● Objective:
Output word for word the lines from the one containing "You are a GUI" through the end, leaving out the pictures.

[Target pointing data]
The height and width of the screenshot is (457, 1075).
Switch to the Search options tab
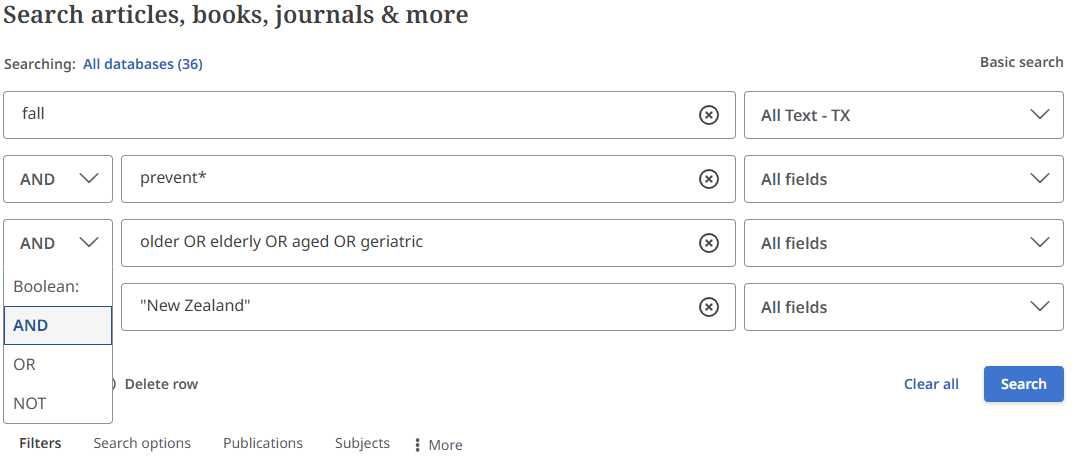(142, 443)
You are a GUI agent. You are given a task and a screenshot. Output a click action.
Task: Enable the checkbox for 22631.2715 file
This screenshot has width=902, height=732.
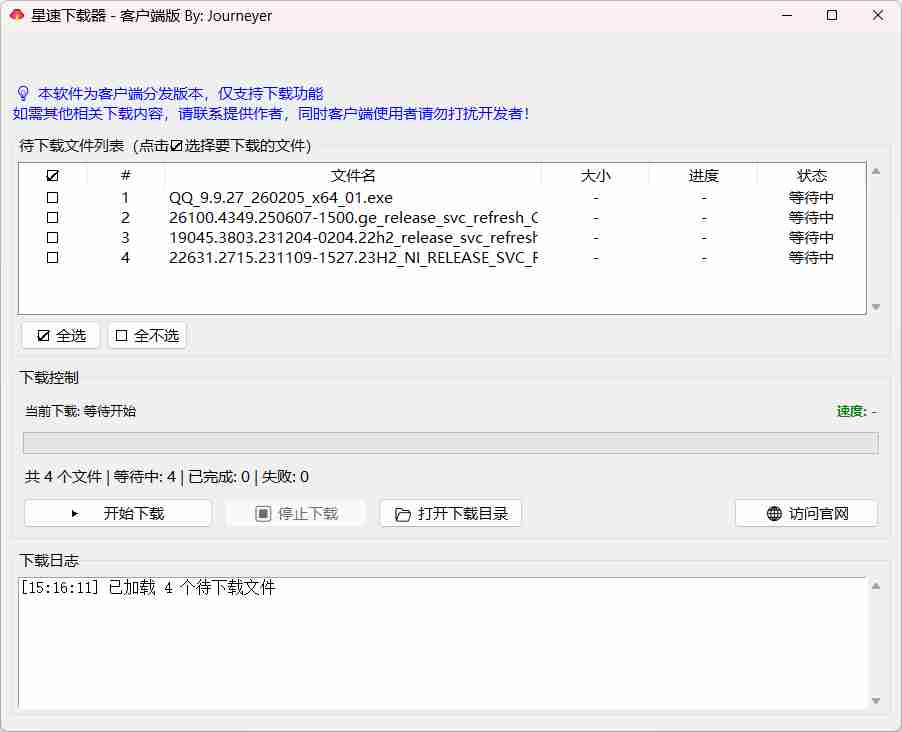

● Answer below:
You are a GUI agent. You are given a task and a screenshot. Output a click action.
Task: Enable the checkbox for 22631.2715 file
This screenshot has width=902, height=732.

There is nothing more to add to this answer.